● **Data section**:
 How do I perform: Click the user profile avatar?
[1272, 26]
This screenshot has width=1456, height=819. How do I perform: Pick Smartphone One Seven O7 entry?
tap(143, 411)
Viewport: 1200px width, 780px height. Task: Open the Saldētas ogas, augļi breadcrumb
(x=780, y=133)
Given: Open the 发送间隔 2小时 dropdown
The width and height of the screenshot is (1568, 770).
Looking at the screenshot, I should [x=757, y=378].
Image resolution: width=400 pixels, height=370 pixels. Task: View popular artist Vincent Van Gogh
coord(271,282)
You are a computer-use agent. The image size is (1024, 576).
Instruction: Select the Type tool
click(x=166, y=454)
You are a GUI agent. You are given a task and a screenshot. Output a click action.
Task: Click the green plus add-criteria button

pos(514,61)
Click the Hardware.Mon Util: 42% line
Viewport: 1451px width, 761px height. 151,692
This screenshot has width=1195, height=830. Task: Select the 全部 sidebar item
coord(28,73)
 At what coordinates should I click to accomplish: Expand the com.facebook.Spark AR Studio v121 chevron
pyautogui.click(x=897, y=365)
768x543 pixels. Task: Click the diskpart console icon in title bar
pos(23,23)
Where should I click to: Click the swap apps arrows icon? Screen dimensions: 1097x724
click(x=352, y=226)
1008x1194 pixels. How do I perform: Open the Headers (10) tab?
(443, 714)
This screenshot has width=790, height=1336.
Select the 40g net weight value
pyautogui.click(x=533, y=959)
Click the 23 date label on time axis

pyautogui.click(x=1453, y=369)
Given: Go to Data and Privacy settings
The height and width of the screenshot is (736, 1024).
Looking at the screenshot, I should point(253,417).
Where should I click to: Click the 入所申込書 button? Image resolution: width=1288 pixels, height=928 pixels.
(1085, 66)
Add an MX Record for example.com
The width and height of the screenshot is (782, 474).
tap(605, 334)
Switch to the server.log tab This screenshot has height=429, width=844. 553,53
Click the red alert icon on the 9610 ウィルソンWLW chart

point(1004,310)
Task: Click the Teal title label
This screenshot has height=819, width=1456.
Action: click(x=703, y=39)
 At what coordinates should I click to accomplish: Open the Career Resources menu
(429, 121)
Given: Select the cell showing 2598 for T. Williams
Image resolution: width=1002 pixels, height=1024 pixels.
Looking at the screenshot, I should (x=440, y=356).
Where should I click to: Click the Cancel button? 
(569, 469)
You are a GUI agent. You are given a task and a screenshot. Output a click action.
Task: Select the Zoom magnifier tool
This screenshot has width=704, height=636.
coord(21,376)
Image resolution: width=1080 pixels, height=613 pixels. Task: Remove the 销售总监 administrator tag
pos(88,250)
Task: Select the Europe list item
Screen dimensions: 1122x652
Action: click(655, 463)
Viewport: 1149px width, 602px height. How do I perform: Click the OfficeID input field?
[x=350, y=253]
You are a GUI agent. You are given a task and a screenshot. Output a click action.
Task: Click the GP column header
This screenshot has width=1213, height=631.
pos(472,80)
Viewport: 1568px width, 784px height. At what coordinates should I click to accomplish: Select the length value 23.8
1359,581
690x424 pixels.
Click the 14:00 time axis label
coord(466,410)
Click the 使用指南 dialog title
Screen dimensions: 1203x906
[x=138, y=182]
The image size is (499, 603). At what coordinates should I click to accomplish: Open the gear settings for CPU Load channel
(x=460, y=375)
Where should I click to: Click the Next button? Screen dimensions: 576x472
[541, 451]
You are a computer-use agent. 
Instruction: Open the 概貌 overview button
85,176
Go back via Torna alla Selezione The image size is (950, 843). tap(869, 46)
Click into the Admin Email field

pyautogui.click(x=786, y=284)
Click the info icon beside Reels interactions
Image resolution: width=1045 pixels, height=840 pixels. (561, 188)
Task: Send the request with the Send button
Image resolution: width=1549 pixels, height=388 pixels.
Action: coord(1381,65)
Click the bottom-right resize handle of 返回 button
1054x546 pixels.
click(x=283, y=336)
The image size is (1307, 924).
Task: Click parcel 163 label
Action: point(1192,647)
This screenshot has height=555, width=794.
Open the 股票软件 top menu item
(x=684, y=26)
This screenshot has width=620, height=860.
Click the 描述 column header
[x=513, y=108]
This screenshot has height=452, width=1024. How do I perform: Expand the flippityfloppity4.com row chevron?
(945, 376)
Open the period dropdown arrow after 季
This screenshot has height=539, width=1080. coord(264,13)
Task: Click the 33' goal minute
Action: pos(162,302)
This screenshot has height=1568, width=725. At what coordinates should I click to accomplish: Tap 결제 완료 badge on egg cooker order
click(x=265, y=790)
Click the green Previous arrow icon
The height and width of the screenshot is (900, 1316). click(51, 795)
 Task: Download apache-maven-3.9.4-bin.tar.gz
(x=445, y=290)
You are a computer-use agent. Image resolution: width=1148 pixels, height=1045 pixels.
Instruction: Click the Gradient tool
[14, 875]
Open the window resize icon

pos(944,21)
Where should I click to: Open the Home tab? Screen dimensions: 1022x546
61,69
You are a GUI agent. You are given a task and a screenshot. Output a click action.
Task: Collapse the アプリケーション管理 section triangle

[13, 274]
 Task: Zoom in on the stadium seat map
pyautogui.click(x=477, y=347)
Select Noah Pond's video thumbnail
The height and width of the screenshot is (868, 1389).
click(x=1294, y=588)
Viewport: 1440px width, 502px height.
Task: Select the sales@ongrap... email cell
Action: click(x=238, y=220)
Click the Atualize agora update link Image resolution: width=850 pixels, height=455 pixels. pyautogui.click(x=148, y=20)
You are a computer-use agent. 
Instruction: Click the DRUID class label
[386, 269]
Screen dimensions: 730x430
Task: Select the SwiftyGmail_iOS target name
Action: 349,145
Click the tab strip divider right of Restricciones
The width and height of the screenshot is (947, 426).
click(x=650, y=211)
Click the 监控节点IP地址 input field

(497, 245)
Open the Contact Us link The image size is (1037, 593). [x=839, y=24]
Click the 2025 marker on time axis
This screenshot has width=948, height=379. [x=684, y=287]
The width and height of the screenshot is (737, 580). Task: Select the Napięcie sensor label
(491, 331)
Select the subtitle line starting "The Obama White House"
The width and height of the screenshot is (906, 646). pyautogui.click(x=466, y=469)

● **The exercise**: Duplicate the rows from the first line of the rows through the line holding "point(1004,310)", inclusive.

● **Solution for this task**:
 How do I perform: Click the user profile avatar?
[1272, 26]
This screenshot has width=1456, height=819. How do I perform: Pick Smartphone One Seven O7 entry?
tap(143, 411)
Viewport: 1200px width, 780px height. Task: Open the Saldētas ogas, augļi breadcrumb
(x=780, y=133)
Given: Open the 发送间隔 2小时 dropdown
The width and height of the screenshot is (1568, 770).
Looking at the screenshot, I should [x=757, y=378].
Image resolution: width=400 pixels, height=370 pixels. Task: View popular artist Vincent Van Gogh
coord(271,282)
You are a computer-use agent. The image size is (1024, 576).
Instruction: Select the Type tool
click(x=166, y=454)
You are a GUI agent. You are given a task and a screenshot. Output a click action.
Task: Click the green plus add-criteria button

pos(514,61)
Click the Hardware.Mon Util: 42% line
Viewport: 1451px width, 761px height. 151,692
This screenshot has width=1195, height=830. Task: Select the 全部 sidebar item
coord(28,73)
 At what coordinates should I click to accomplish: Expand the com.facebook.Spark AR Studio v121 chevron
pyautogui.click(x=897, y=365)
768x543 pixels. Task: Click the diskpart console icon in title bar
pos(23,23)
Where should I click to: Click the swap apps arrows icon? Screen dimensions: 1097x724
click(x=352, y=226)
1008x1194 pixels. How do I perform: Open the Headers (10) tab?
(443, 714)
This screenshot has width=790, height=1336.
Select the 40g net weight value
pyautogui.click(x=533, y=959)
Click the 23 date label on time axis

pyautogui.click(x=1453, y=369)
Given: Go to Data and Privacy settings
The height and width of the screenshot is (736, 1024).
Looking at the screenshot, I should point(253,417).
Where should I click to: Click the 入所申込書 button? Image resolution: width=1288 pixels, height=928 pixels.
(1085, 66)
Add an MX Record for example.com
The width and height of the screenshot is (782, 474).
tap(605, 334)
Switch to the server.log tab This screenshot has height=429, width=844. 553,53
Click the red alert icon on the 9610 ウィルソンWLW chart

point(1004,310)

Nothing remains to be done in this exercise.